*TASK INPUTS*
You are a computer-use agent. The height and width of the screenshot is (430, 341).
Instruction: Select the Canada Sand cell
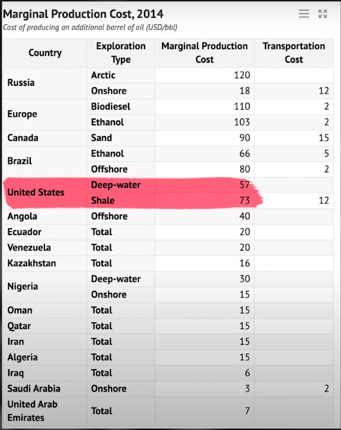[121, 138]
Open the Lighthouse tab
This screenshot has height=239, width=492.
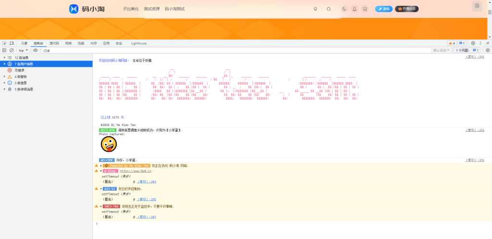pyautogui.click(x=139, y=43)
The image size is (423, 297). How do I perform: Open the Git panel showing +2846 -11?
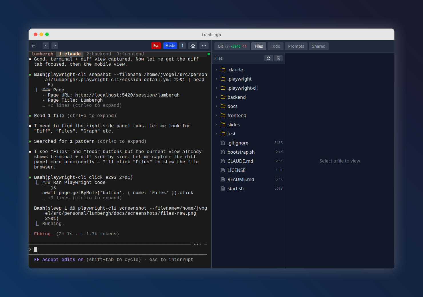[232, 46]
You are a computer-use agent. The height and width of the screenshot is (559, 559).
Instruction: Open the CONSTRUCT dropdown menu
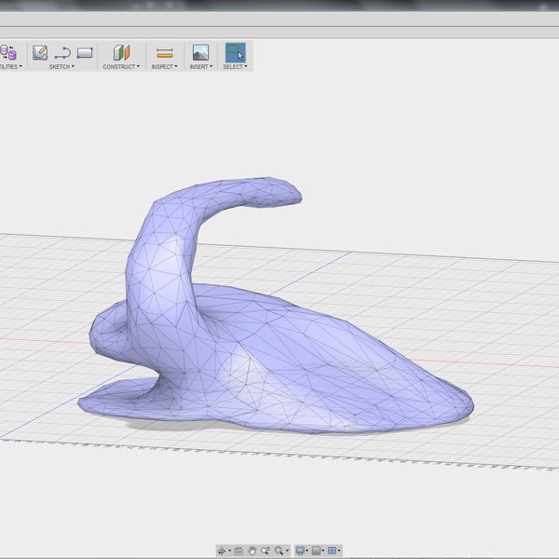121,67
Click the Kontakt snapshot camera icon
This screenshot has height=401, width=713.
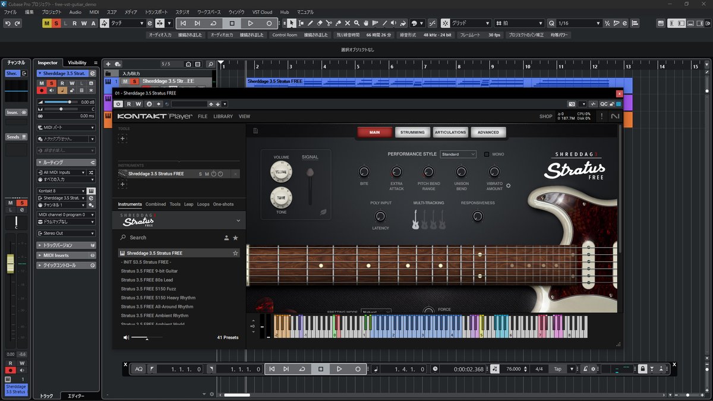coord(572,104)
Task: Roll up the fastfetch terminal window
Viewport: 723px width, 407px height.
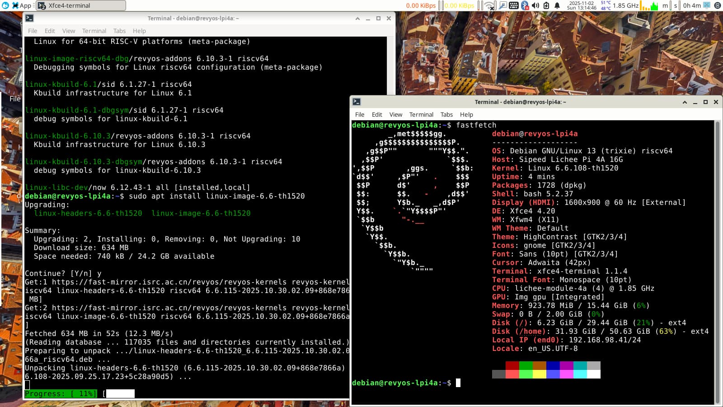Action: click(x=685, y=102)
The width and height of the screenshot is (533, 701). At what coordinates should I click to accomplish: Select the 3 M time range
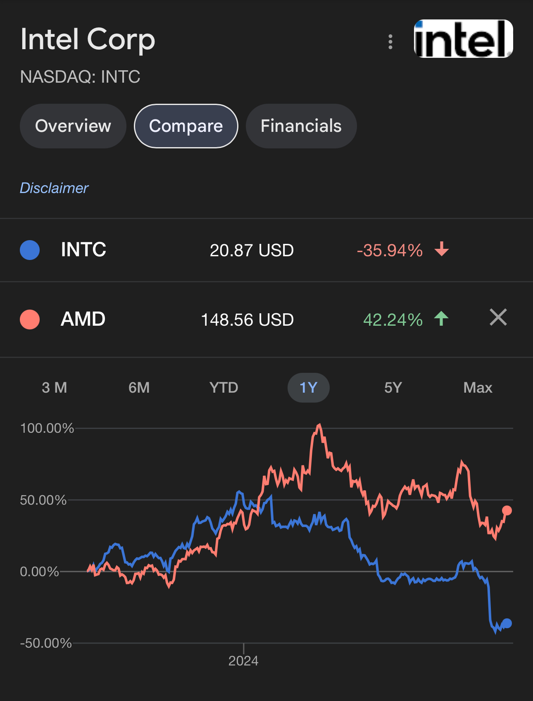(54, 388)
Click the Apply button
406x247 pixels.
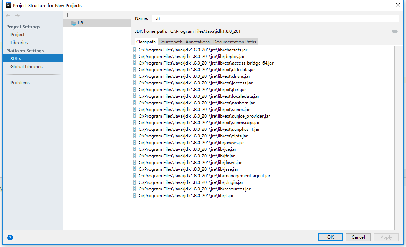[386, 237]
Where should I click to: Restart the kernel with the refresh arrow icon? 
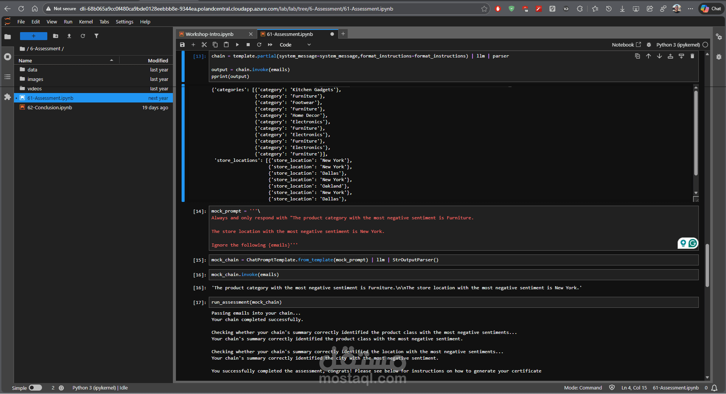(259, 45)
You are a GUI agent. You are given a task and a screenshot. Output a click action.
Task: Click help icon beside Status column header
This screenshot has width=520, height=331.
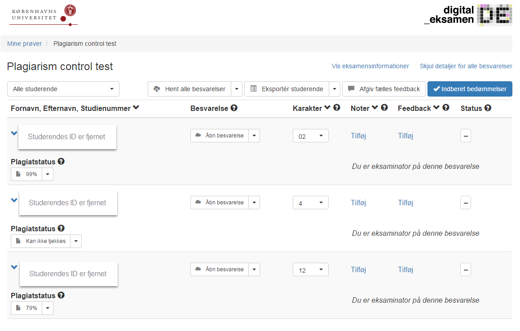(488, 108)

*WHAT IS REQUIRED*
Write out the lines from the line with "406x247 pixels." through the end of the records exactly; do not include pictures or any other lines.

*SOLUTION TO THE PROBLEM*
406x247 pixels.
[386, 237]
Where should I click to: Restart the kernel with the refresh arrow icon? 
(259, 45)
You are a GUI agent. You are given a task and a screenshot. Output a click action.
Task: Click help icon beside Status column header
This screenshot has width=520, height=331.
(488, 108)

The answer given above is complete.